▶ [Your task]: What is needed is every line of the data that includes the word "Enable". Please copy each one.

Dataset items
[Start of Attachment]
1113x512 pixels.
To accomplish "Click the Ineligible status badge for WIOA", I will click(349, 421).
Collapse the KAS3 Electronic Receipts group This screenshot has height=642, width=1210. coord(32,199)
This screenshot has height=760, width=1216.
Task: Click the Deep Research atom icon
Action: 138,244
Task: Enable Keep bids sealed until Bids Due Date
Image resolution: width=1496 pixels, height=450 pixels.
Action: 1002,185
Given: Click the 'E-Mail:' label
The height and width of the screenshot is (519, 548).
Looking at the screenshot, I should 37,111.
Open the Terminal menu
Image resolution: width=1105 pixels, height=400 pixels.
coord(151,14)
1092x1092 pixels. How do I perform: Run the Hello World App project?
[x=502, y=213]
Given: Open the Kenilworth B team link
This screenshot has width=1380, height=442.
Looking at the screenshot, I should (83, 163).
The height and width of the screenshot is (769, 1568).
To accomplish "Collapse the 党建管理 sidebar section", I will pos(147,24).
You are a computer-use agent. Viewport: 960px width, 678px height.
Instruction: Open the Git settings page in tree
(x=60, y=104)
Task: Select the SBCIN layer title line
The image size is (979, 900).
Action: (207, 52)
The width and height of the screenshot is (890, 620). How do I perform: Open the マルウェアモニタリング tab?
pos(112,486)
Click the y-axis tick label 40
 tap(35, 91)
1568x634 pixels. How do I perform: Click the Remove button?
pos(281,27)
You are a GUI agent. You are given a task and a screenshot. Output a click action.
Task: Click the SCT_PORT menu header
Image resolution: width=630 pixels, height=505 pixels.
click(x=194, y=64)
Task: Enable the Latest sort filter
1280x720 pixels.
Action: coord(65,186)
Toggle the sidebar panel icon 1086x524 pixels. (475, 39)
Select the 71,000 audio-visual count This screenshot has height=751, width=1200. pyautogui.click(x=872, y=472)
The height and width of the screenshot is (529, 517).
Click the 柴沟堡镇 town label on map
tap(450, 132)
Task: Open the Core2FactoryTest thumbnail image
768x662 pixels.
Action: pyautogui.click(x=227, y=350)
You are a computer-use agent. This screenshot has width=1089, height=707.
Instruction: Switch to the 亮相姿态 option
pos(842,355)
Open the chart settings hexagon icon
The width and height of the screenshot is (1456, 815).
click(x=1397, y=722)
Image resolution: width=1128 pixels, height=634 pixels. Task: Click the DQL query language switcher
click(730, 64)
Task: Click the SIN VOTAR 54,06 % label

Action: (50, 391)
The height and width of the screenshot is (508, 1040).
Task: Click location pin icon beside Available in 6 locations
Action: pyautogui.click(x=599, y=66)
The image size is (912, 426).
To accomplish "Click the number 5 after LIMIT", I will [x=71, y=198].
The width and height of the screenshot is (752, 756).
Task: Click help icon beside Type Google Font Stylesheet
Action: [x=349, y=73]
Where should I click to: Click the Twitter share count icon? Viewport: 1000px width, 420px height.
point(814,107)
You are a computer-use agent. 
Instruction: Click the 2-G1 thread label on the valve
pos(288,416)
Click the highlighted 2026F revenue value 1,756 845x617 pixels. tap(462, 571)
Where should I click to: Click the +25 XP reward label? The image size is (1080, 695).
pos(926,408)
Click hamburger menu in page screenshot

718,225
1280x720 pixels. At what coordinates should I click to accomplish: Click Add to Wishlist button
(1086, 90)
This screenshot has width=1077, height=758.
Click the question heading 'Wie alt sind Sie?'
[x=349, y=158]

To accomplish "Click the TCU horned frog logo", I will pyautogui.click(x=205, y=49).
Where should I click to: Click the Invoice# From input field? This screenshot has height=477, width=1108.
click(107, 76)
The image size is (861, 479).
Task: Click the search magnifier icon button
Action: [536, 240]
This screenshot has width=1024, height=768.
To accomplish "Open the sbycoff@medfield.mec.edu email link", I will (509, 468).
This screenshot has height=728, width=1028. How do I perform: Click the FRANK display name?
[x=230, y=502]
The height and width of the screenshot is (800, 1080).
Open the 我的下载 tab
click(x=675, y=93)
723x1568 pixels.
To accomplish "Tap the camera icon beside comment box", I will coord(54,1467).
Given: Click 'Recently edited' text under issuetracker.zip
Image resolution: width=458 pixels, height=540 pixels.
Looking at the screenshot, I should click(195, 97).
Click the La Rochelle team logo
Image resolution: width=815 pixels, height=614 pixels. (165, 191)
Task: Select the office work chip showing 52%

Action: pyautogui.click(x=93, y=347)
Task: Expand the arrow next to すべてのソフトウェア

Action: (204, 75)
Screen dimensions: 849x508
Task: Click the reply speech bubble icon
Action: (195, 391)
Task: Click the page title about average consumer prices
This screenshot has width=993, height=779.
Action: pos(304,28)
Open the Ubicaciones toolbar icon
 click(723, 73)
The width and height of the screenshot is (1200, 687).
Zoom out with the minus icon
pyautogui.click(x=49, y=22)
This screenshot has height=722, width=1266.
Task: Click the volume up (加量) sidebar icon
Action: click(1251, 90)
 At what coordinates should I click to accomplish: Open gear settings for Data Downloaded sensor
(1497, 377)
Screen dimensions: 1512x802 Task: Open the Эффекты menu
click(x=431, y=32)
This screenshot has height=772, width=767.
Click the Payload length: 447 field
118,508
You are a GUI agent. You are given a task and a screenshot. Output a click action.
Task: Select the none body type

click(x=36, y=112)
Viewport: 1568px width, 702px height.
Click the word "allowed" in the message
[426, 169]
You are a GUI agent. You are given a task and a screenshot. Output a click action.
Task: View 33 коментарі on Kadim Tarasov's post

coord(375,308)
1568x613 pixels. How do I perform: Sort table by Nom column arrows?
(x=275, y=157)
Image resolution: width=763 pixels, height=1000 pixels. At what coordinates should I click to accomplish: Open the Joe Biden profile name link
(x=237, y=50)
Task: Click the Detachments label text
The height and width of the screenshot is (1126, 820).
[End of Attachment]
▶ [Expected answer]:
Task: Enable Keep bids sealed until Bids Due Date
Task: Enable the Latest sort filter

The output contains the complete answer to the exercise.